··· SUPPLIED RECORDS ···

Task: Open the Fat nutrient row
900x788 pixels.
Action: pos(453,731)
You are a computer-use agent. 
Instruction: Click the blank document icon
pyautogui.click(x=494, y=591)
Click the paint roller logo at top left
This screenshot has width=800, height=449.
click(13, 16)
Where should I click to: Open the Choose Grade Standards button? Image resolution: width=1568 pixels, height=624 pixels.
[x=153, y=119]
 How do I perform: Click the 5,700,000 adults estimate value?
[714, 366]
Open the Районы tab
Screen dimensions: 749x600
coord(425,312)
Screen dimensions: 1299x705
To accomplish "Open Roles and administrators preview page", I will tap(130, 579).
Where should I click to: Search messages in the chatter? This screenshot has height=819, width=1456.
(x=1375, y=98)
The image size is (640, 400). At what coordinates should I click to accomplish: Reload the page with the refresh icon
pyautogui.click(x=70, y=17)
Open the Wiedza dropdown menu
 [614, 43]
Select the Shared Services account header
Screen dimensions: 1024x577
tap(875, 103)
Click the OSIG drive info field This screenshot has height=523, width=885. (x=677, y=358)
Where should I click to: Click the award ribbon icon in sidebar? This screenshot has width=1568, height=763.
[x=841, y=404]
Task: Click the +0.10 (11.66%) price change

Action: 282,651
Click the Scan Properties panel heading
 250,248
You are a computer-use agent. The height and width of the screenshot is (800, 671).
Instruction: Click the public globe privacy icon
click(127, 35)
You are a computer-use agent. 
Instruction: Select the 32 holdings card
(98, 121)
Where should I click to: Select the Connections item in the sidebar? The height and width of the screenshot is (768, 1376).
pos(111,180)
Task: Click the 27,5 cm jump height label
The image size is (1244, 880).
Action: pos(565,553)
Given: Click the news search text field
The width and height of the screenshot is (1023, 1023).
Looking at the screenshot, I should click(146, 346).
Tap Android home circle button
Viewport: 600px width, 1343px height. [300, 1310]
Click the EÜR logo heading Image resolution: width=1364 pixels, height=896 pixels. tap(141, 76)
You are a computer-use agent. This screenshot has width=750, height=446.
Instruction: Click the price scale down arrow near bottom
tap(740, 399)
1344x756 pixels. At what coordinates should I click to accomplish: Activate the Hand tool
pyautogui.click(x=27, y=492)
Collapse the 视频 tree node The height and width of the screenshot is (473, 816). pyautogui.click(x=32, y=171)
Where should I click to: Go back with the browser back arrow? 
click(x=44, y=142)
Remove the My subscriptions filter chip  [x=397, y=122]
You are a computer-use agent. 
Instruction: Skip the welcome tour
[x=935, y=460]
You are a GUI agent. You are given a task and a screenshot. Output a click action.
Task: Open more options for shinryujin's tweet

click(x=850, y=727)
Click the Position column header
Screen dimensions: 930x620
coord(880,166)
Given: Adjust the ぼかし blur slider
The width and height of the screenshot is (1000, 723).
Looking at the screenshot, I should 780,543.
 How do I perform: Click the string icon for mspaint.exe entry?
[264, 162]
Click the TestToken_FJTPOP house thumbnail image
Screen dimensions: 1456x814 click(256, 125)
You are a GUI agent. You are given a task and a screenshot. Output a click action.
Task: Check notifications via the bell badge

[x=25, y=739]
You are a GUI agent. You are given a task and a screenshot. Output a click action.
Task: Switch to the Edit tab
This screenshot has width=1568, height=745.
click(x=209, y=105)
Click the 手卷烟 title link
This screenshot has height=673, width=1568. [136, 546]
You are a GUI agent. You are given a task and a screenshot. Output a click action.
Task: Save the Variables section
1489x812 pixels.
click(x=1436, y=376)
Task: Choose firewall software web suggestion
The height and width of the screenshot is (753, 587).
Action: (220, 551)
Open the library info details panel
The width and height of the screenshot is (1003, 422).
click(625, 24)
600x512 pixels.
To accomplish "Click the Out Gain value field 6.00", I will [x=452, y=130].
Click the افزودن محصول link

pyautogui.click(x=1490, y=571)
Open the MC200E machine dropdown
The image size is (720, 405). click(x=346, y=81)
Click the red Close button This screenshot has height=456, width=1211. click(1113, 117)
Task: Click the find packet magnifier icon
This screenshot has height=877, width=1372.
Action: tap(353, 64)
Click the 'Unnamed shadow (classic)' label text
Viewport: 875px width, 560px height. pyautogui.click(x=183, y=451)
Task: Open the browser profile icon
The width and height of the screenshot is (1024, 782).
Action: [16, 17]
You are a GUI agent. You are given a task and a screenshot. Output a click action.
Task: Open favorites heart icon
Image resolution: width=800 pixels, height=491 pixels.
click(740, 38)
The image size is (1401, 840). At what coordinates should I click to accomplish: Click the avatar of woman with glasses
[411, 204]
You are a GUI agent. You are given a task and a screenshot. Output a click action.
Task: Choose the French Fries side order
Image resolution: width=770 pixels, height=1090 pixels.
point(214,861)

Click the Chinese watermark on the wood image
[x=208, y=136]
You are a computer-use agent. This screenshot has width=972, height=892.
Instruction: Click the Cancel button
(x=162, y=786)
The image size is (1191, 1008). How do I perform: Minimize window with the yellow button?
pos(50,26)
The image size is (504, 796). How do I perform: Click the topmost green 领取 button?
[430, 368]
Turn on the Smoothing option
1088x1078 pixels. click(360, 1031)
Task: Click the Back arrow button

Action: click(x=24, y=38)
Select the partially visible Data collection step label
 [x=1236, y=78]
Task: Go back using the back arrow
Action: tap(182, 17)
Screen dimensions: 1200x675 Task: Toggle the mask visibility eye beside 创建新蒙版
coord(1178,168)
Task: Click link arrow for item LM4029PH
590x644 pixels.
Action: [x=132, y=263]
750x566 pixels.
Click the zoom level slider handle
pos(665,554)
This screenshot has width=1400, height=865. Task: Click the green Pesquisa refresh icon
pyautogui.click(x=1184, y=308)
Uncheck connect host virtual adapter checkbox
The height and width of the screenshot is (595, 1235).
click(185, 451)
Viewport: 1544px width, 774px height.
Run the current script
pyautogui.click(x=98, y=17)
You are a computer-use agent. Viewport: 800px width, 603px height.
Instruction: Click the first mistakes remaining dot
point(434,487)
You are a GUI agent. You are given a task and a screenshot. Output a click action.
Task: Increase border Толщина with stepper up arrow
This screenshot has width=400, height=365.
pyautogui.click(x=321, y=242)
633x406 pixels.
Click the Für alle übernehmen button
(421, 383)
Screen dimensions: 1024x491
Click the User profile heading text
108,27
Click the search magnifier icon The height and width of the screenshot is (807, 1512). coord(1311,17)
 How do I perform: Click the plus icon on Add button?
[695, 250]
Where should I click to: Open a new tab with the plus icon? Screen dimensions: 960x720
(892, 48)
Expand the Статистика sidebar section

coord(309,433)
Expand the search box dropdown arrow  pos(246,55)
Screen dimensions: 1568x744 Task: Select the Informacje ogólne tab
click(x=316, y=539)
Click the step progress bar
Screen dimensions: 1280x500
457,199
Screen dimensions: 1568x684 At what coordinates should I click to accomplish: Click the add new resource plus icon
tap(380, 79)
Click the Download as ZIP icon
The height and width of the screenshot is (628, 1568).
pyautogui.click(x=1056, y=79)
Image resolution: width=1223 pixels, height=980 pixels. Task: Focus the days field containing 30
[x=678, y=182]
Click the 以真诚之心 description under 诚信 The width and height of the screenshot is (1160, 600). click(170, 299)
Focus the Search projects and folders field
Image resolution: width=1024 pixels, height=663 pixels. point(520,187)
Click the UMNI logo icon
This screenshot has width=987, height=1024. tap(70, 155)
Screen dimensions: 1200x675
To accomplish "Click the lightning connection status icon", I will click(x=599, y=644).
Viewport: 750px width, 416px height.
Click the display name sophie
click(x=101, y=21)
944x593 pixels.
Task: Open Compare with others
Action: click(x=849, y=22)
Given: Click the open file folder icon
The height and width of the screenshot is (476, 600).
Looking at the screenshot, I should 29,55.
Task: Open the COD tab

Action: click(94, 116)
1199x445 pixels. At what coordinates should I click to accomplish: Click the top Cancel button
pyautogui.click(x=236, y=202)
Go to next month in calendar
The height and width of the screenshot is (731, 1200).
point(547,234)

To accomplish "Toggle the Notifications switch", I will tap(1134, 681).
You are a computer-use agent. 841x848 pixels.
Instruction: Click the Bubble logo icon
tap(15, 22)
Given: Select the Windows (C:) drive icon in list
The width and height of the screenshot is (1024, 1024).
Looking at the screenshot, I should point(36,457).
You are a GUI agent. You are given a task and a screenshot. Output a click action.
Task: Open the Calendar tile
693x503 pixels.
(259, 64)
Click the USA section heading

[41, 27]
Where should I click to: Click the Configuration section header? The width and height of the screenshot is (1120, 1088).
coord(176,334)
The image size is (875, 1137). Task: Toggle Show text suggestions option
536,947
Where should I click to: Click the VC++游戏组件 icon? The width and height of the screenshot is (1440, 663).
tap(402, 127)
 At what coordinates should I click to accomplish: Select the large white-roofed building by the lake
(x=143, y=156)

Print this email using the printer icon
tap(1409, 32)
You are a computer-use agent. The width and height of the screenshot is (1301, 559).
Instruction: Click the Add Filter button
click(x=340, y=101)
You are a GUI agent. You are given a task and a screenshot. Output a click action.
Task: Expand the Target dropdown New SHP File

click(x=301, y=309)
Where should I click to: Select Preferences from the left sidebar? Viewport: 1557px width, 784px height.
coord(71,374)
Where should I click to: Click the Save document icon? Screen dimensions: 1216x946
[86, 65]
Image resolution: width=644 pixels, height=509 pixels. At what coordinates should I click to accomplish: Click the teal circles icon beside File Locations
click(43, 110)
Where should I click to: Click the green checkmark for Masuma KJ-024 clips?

···

TASK DETAILS
From the records above, print only the lines between the one holding "Image resolution: width=1223" and the one holding "You are a computer-use agent. 841x848 pixels.", inclusive, exactly as they stand.

RESULT
Image resolution: width=1223 pixels, height=980 pixels. Task: Focus the days field containing 30
[x=678, y=182]
Click the 以真诚之心 description under 诚信 The width and height of the screenshot is (1160, 600). click(170, 299)
Focus the Search projects and folders field
Image resolution: width=1024 pixels, height=663 pixels. point(520,187)
Click the UMNI logo icon
This screenshot has width=987, height=1024. tap(70, 155)
Screen dimensions: 1200x675
To accomplish "Click the lightning connection status icon", I will click(x=599, y=644).
Viewport: 750px width, 416px height.
Click the display name sophie
click(x=101, y=21)
944x593 pixels.
Task: Open Compare with others
Action: click(x=849, y=22)
Given: Click the open file folder icon
The height and width of the screenshot is (476, 600).
Looking at the screenshot, I should 29,55.
Task: Open the COD tab

Action: click(94, 116)
1199x445 pixels. At what coordinates should I click to accomplish: Click the top Cancel button
pyautogui.click(x=236, y=202)
Go to next month in calendar
The height and width of the screenshot is (731, 1200).
point(547,234)

To accomplish "Toggle the Notifications switch", I will tap(1134, 681).
You are a computer-use agent. 841x848 pixels.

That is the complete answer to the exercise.